▶ **Required tasks**:
a – Reproduce the personal finance text from "After demonetization, banks" up to and including "7.6% a year.", switching "PPF" to "Public Provident Fund".
b – Condense the paragraph of the personal finance text that begins "This deduction was introduced in 2006" into a shorter version that keeps its main facts.
c – Write the next part of the personal finance text, picking up after its final sentence.

▶ **Text segment**:

1. Duration for education loan deduction must be increased
If you have availed an education loan and you are repaying it, you get a deduction on the interest part of the EMI under Section 80E of the income tax act. This deduction is on the total interest part of the EMI paid during the financial year. This deduction is for 8 years, starting from the year you start repaying the loan, or until the interest is repaid fully, whichever is earlier.
This deduction was introduced in 2006 when an engineering course cost around Rs 4 Lakhs and a medical course cost around Rs 8 Lakhs. Today, an engineering course costs close to Rs 10 Lakhs and a medical course is around Rs 15 Lakhs. The interest rates for an education loan are around 11-13% a year. Assuming an interest rate of 12%, the EMI for a loan of Rs 20 Lakhs for 8 years is around Rs 33,000. The average borrower may have to extend the loan repayment beyond 8 years. Don't you think the duration for education loan deduction on interest repayment must be extended beyond 8 years?
After demonetization, banks were flush with cash and reduced interest offered on savings bank accounts and even FD rates. The Government has steadily been reducing interest on small saving schemes like PPF, NSC and postal saving schemes. The Government just slashed interest rates on PPF and NSC by 0.2% for the January-March quarter. PPF and NSC will now have an interest rate of 7.6% a year.
You and other citizens have been pumping money into mutual funds, particularly equity mutual funds, with the hope of getting higher returns. Most of this money is invested via SIPs. SIP inflows were nearly Rs 6,000 Crores for the month of November.

Collected data
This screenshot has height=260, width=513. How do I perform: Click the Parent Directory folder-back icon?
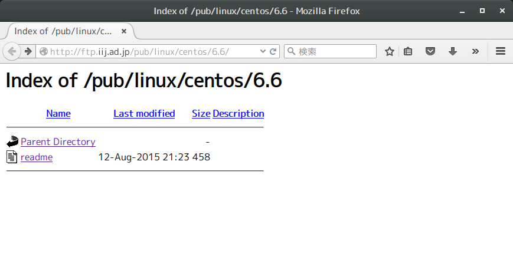pos(12,141)
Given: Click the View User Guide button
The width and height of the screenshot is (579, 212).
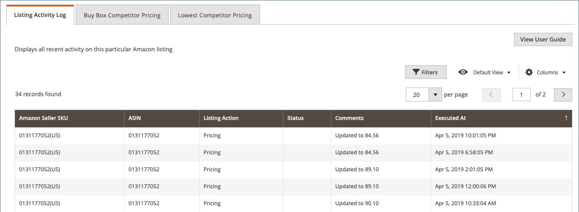Looking at the screenshot, I should [x=543, y=39].
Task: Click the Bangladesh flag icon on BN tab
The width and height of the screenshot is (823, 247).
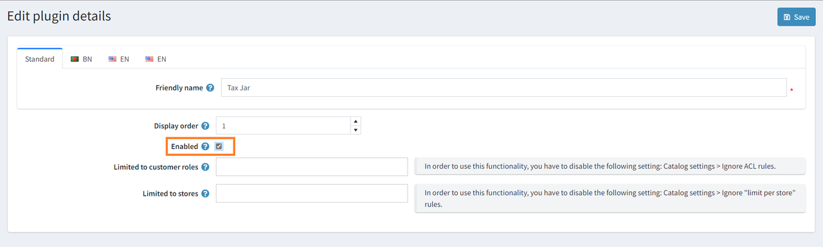Action: tap(75, 59)
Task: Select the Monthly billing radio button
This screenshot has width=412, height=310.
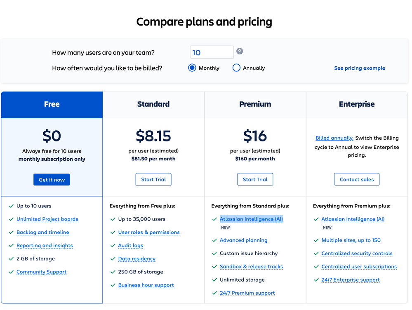Action: pyautogui.click(x=192, y=68)
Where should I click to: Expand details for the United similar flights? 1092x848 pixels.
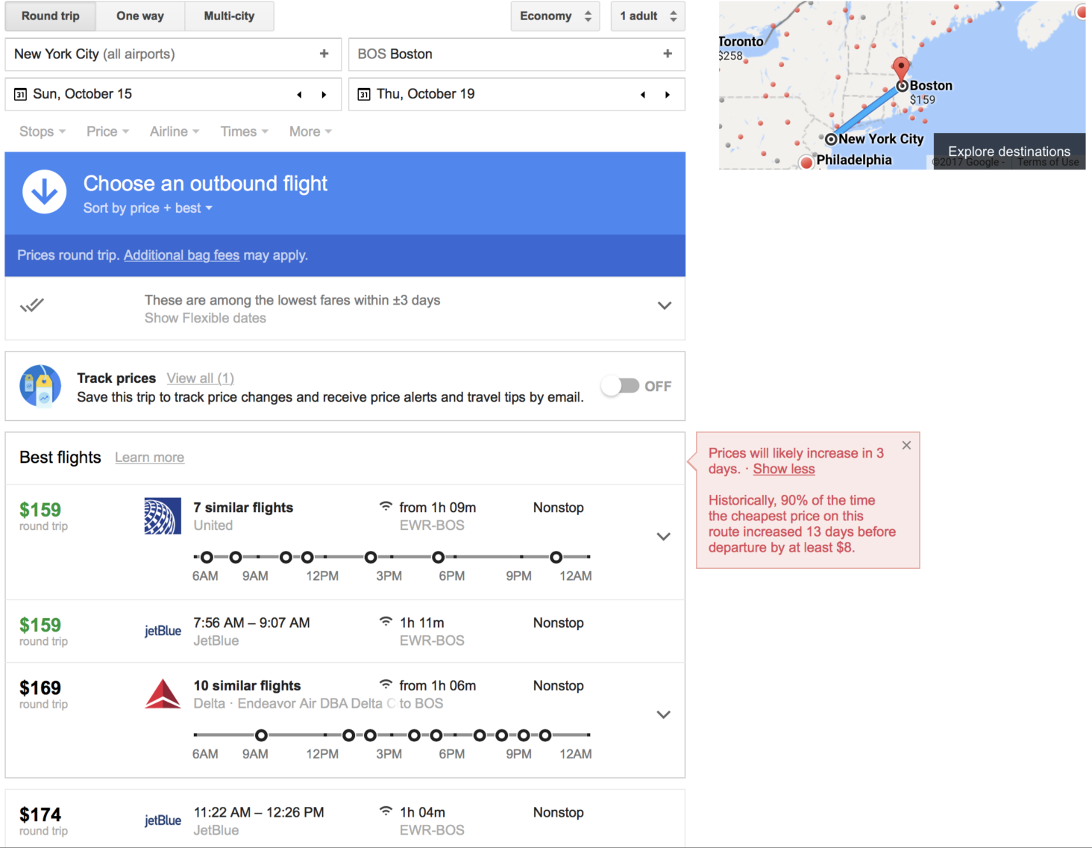(x=662, y=536)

▶ **Per-task outputs**:
a –
After demonetization, banks were flush with cash and reduced interest offered on savings bank accounts and even FD rates. The Government has steadily been reducing interest on small saving schemes like Public Provident Fund, NSC and postal saving schemes. The Government just slashed interest rates on Public Provident Fund and NSC by 0.2% for the January-March quarter. Public Provident Fund and NSC will now have an interest rate of 7.6% a year.

b – The deduction dates from 2006, when engineering and medical courses cost about Rs 4 Lakhs and Rs 8 Lakhs. They now cost close to Rs 10 Lakhs and around Rs 15 Lakhs. Education loans carry about 11-13% interest a year. At 12%, a Rs 20 Lakh loan over 8 years means an EMI of around Rs 33,000, so many borrowers may need more than 8 years to repay. The 8-year limit on the interest deduction should therefore be extended.

c –
One of the main reasons, you and other citizens like to invest in equity, is long term capital gains (LTCG) tax benefits. If you stay invested in equities (equity mutual funds + stocks) for a year or more, LTCG is tax free.
There has been talk that the Finance Minister may remove the LTCG tax benefits on equity. Experts in the financial services industry wish long term capital gains tax benefits will be retained.
If you stay invested in debt funds for 3 years or more, your gains are called Long Term Capital Gains (LTCG). Long term capital gains are taxed at 20%, but enjoy indexation benefits. Indexation allows you to inflate the purchase price using cost Inflation Index (CII), helping you save on taxes.
If you stay invested in debt funds for less than 3 years, your gains are called short term capital gains (STCG). STCG is taxed as per the income tax bracket you fall under.
It would be great if the holding period for LTCG gains on debt funds, could be reduced from 3 years (36 months) to 1 year (12 months). This would encourage you and other investors to invest in debt funds.
Financial Services fall in the 18% GST tax bracket. Insurance products had a service tax of 15%, but this has increased to 18% under GST, making term life insurance plans and endowment life insurance plans, more costly.
It would be great if life insurance plans and health insurance plans could be brought under the 5% GST slab. They could even be labeled as essential services and made tax exempt, increasing the penetration of insurance products in India.
Many houses in India have been destroyed in natural calamities like floods, fire, earthquakes and landslides. This makes home insurance a must for citizens in India, as it saves them from financial stress.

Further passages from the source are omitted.